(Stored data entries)
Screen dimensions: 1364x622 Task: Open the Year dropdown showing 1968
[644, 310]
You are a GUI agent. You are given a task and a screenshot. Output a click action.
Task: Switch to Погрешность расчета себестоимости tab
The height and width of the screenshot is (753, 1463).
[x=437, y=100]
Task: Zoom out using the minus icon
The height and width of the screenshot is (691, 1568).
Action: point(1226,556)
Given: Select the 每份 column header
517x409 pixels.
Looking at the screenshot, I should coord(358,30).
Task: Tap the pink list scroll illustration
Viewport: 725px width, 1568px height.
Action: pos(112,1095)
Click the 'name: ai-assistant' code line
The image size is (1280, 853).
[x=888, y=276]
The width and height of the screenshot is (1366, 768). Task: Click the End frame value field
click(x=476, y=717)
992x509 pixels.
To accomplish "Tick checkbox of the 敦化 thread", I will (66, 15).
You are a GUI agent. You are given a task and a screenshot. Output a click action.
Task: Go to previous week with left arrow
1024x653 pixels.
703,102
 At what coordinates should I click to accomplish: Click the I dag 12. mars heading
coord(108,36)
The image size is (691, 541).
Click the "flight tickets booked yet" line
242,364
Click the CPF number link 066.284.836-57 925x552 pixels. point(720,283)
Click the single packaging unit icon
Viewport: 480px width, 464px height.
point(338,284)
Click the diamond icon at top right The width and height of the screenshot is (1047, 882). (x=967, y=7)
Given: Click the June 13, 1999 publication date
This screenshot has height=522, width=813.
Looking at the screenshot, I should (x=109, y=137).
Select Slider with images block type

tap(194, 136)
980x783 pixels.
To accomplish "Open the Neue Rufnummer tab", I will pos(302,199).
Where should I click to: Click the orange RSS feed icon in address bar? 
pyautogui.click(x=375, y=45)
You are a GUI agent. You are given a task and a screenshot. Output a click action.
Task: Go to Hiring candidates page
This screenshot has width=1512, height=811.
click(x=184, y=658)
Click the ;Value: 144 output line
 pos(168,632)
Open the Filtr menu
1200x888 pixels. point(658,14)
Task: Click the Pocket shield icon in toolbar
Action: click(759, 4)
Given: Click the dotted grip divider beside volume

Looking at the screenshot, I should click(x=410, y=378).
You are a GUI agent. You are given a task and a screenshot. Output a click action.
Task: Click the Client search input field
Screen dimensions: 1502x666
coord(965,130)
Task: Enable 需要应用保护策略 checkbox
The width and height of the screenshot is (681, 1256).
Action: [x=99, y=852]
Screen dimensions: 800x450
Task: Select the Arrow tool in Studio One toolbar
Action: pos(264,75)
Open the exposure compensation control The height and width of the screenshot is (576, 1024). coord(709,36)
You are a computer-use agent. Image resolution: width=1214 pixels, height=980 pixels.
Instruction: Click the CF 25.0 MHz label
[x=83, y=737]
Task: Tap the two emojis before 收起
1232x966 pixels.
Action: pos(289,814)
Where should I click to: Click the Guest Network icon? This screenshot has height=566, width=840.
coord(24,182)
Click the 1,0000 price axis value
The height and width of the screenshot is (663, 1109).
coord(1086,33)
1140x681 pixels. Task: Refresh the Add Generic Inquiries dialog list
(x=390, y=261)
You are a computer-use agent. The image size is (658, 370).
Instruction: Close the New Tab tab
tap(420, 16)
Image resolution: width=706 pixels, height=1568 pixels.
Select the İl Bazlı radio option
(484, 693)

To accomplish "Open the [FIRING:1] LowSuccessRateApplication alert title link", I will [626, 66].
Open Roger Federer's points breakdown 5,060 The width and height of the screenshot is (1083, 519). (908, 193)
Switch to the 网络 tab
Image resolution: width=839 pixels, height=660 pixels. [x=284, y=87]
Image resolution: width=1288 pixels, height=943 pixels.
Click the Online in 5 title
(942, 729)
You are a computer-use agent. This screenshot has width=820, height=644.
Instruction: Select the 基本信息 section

Description of the task:
Whenever the word "checkbox" occurs in a line of the records, that line counts once; state the total alone.

Answer space:
2